コンクールのときと同じく、純朴で生真面目な佇まいで登場の本堂、打鍵の瞬間に集中力のスイッチが入る。開始のアリアの、なんと純粋で無垢な響き。リピートで装飾音符が暗示のように光る。以降、変奏ごとに本堂の集中力は増し、それぞれのリピートでは自由な即興のように展開を見せる。
自由と言ってもそれは決して自分勝手な解釈なのではなく、とことん楽譜を読み込み、文献の研究もなされた、それらが咀嚼され消化されたうえで、自ずと出て来る本堂の個性。アリアのリピートで見せた、暗示のような魅惑。これはまさしく10代ならではの、純粋さとデモーニッシュな表情の表裏一体。

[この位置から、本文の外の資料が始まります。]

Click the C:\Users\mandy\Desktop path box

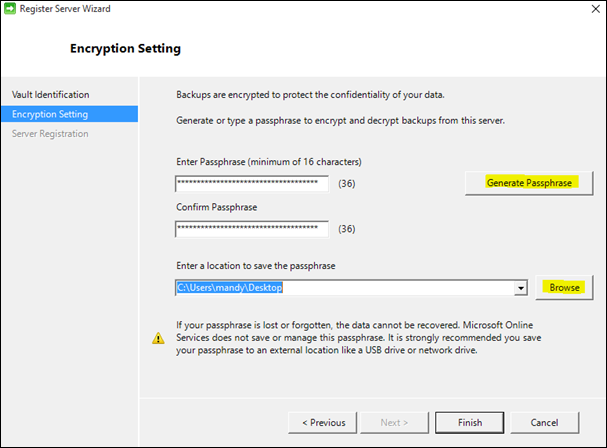(x=342, y=288)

変奏を聴きながら、初めて本堂の存在を知った時のことが甦る。たまたま見つけた動画の、ヴァイオリニストの岡本卓徳とのデュオ。楽譜に書かれた音が、作曲家が望むとおりに表現されている完璧なテクニック。しかも、アンサンブル力も見事。若いのにこんな凄い子がいたとは!それが横須賀で“再会”し、優勝も果たし、混沌とした世の中だからこそ嬉しかった。そして記念公演では半年の間に進化も感じられ、思わず感涙。

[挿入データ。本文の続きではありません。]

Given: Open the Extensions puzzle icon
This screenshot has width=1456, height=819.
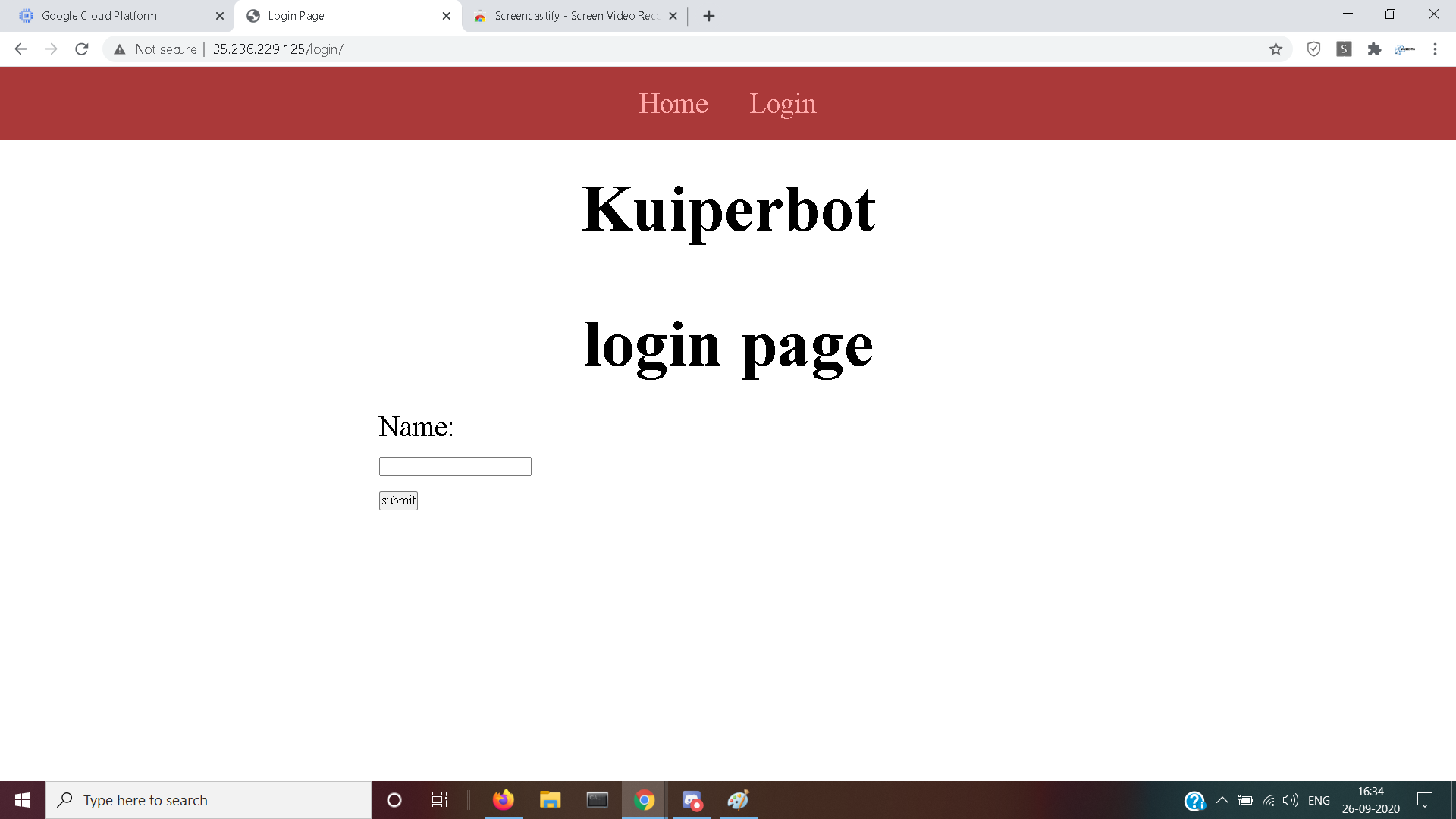Looking at the screenshot, I should point(1374,49).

「フーガが大好き」だと言う本堂。アンコールはどうするのだろう。おッ!J.S.バッハの『フーガの技法』である。本堂曰く、「改めて『ゴルトベルク変奏曲』の大きさというか偉大さを感じています。本番が近づくにつれて曲の大きさに畏れをなして、恐怖に苛まれました。弾き終えて安堵の心境ですが、まだまだ突き詰めていきたいです。アンコールは『平均律クラヴィーア曲集』からも考えたのですが、このホールは単音をポ~ンと弾いた時の響きが本当に素晴らしいので、『フーガの技法』の冒頭(コントラプンクトゥスのレ、ラ、ファ、レ~)を、やはり弾きたくなって。このホールで、またいつか弾きたいです」。 楽屋には数種類の楽譜。いずれもバッハで、弾き込んだ跡に本堂のバッハ愛を感じ入る。またぜひ横須賀で奏でてほしい逸材だ。